In Andalusia, Islamic organizations are adamant in their insistence that the Archbishop of Cordova, the former capital of the Caliphate, allow Muslims to pray in the Cathedral, an early Christian temple turned into a mosque by the Arabs and then consecrated as a Christian church in 1236. Both the Socialist and the Communist parties, as well as the Socialist trade union UGT, support the initiative. The Socialist regional government has also supported Islamic organizations in the construction of new mosques despite staunch opposition by residents’ associations in cities like Seville, where the local government donated a 6,000-square-meter lot to the Islamic Commission for the construction of Europe’s largest mosque. Residents sued, and last year Andalusia’s Supreme Court ruled in their favor, citing the irregularities of the process. The court pointed out that it “does not understand how the city pressed on” despite the unlawfulness of its actions, which were defined in the court’s decision as “fraud.” On December 11 the Islamic Commission revealed that the local government had agreed to compensate it should the project fail, and now demands a compensation in the amount of 180,000 euros.

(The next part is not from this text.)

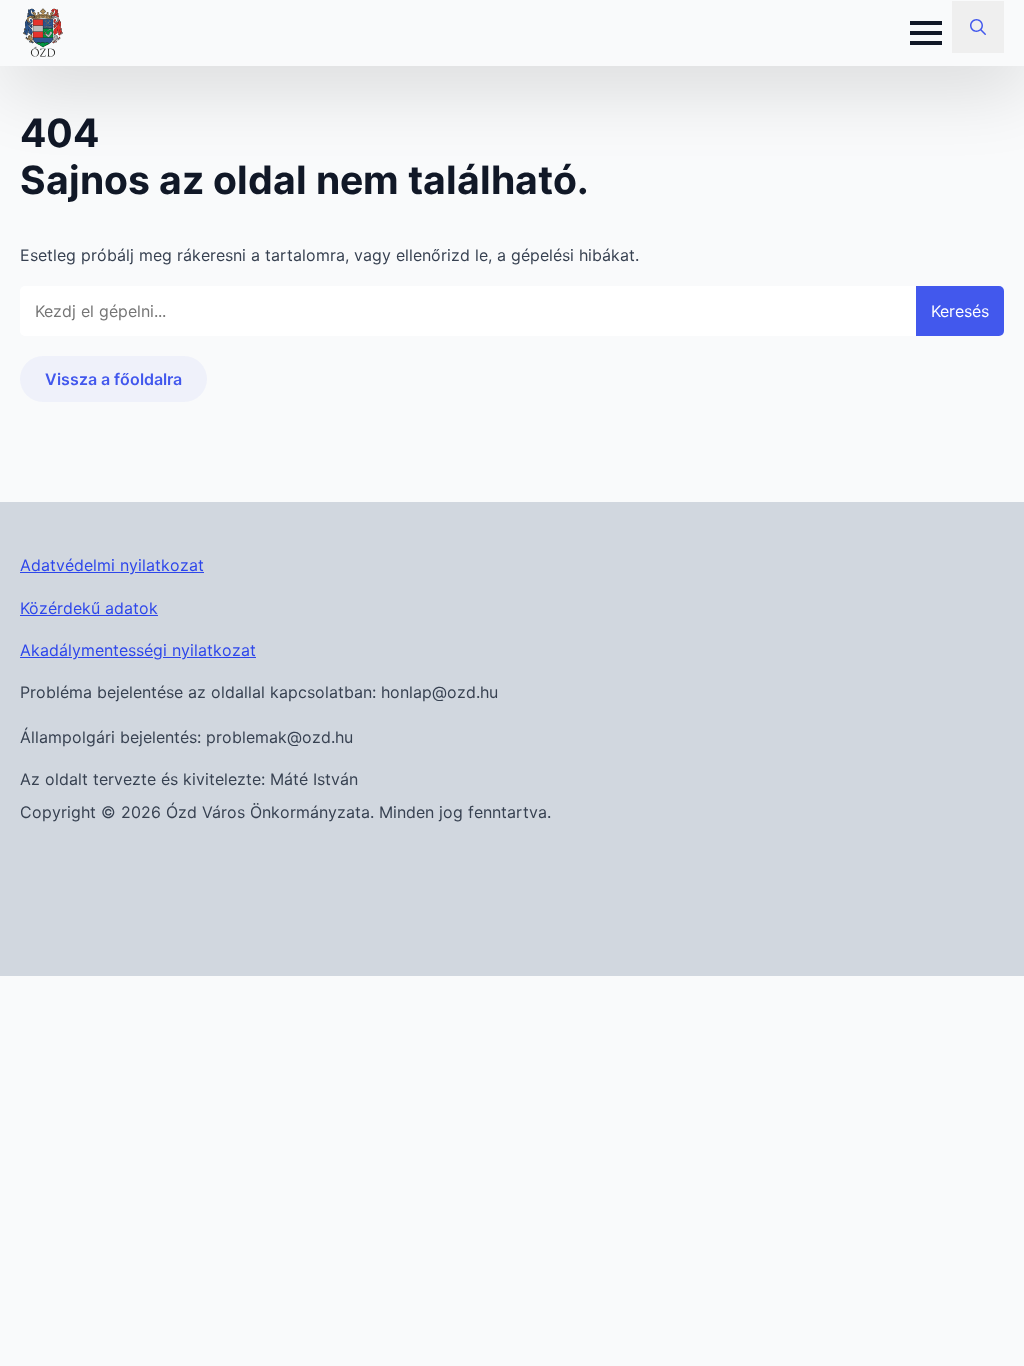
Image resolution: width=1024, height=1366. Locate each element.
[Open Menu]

Will immigration and integration, especially related to Islam, create a new kind of bitter partisanship in Spain along religious and cultural lines? Is the Socialist Party playing with fire by encouraging social divisions or simply acknowledging the multicultural reality of the new Spain? Furthermore, is the government willing to allow the introduction of Islamic law in Spain? And if so, is this an infringement of the principle of equality under the law, which is enshrined in the 1978 Constitution? Will the Conservative Party manage to attract new voters among immigrants even as some of its leaders blame foreign workers for Spain’s economic ills and preach a nativist message to the electorate? Is Spain ripe for the creation of an anti-immigration party? Will the Catholic Church, which so far has taken a cautious line – on the one hand seeking support from Islamic organizations in its opposition to same-sex marriage and abortion and, on the other, highlighting the lack of reciprocity of Muslims, who demand tolerance and acceptance abroad while repressing religious freedom in their own countries – continue to take a passive approach to political Islam in Spain?

Immigration, an economic blessing during the prosperity years, may in fact have been a curse in disguise, and is likely to become a hot political and social potato and a new source of conflict among Spaniards that the political establishment prefers to ignore – or, even worse, take advantage of while ignoring the long-term consequences.

Antonio Golmar is a political scientist and freelance journalist and translator based in Madrid.